When looking back at the running backs of the 1970s, one can't help but notice the historical plight of former Minnesota Vikings star Chuck Foreman.
From 1973-77, Foreman was one of only three running backs to gain more than 7,000 yards from scrimmage (O.J. Simpson and Lydell Mitchell being the other two). This achievement led to five straight Pro Bowl appearances and one All-Pro nomination, but it did not lead to longer-term recognition because of what might be termed the Darrell Evans effect.

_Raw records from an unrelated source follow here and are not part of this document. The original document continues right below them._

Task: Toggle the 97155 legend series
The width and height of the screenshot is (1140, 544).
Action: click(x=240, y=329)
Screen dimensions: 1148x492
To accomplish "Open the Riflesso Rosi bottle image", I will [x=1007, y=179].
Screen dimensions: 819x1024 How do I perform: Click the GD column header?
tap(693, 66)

According to The New Bill James Baseball Abstract, Evans was the 10th-best third baseman of all time but isn't thought of as an elite player because he had too many of the characteristics that tend to plague underrated players, the most notable of which was, "Specialists and players who do two or three things well are overrated; players who do several things well are underrated."
This tendency helped improve the historical standing of bell cow rushers (e.g. Simpson, Franco Harris) who gained the bulk of their yards on the ground and didn't rely much on pass receiving yards. For proof, consider that aerial production accounted for only 13.4 percent and 11.7 percent, respectively, of Simpson's and Harris' total yards from scrimmage in this time frame. Foreman had 33.8 percent of his overall yards from scrimmage through the air.

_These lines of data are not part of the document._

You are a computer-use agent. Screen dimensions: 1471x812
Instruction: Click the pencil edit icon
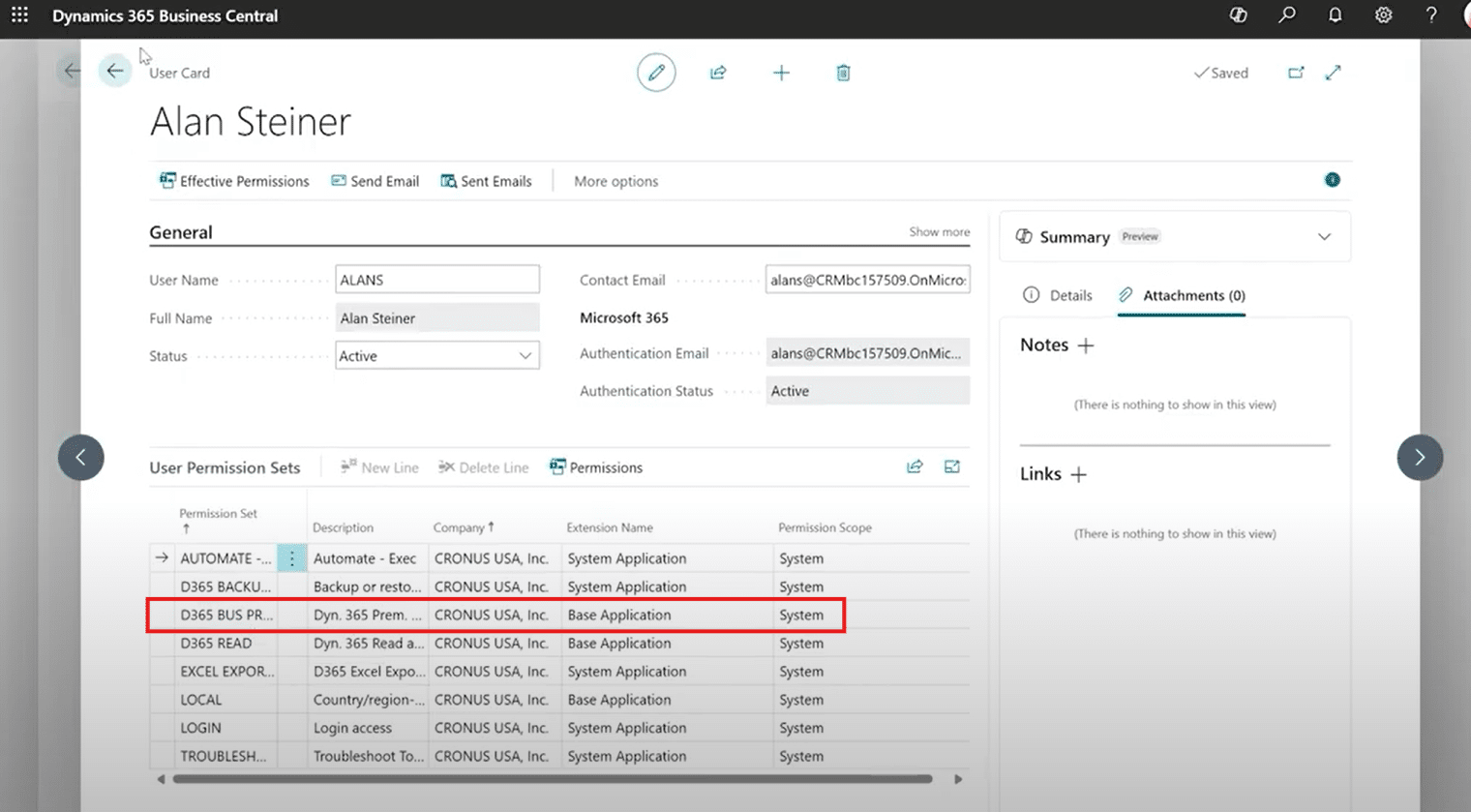656,73
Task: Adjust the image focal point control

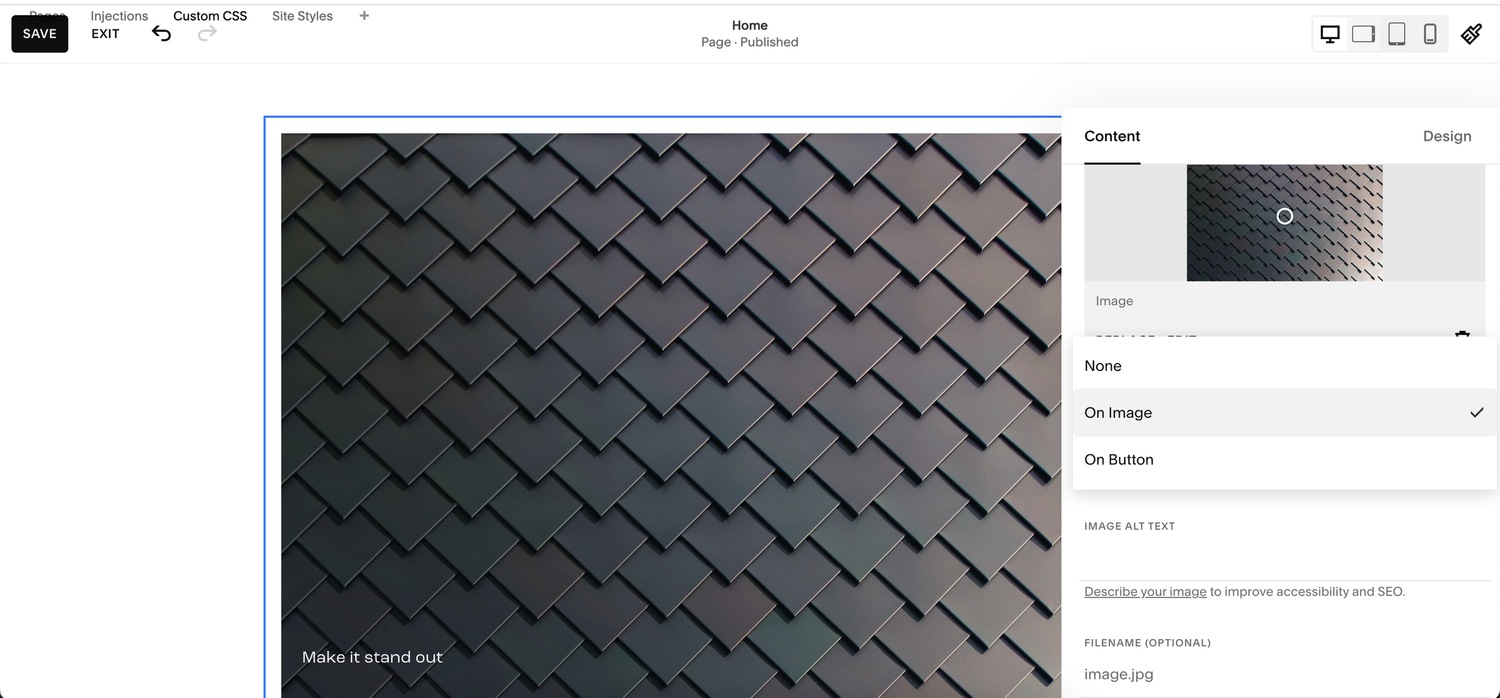Action: click(1285, 215)
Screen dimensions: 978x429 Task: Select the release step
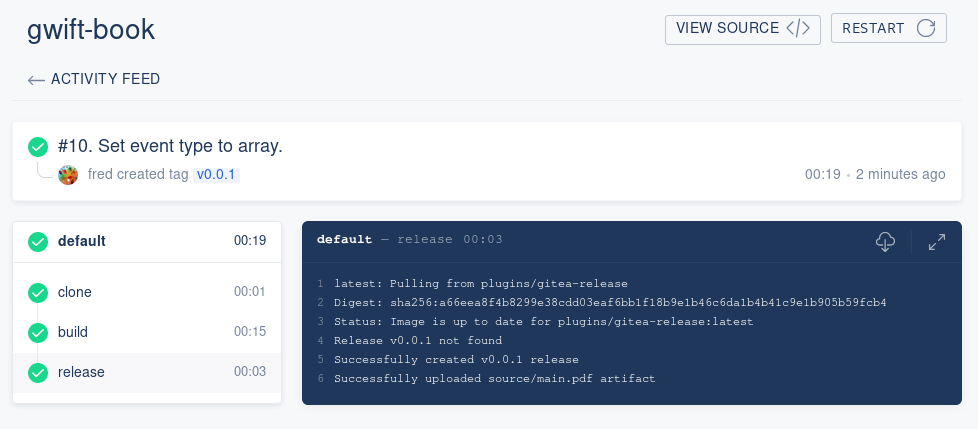click(147, 372)
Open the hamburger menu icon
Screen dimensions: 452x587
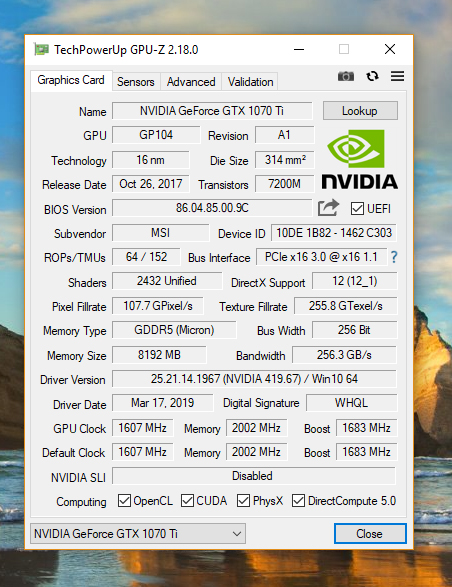coord(397,76)
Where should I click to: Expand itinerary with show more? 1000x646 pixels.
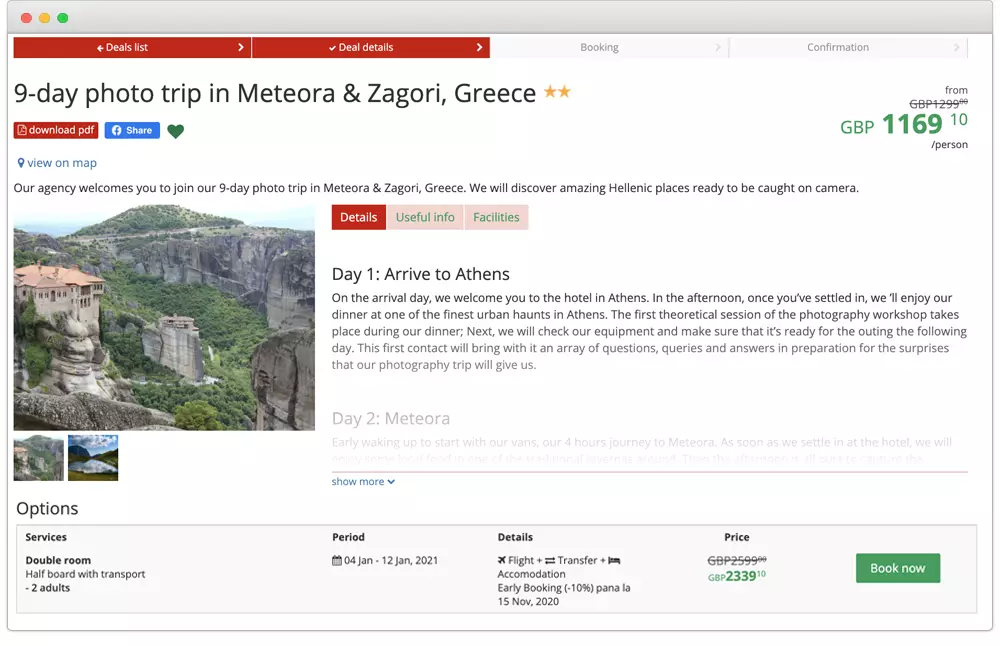(x=363, y=482)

We have a similar situation in today's NFL in the case of Matt Forte. His jack-of-all-trades skill set has led to the idea that he isn't an elite running back (he has no Pro Bowl or All-Pro nominations in his career), but a closer look at the numbers shows that he can actually go toe-to-toe with Adrian Peterson for the title of best running back in the NFC North.
Before getting into the specifics (and arguments) of that last statement, consider this: Over the past three years, Forte has gained 4,731 yards from scrimmage.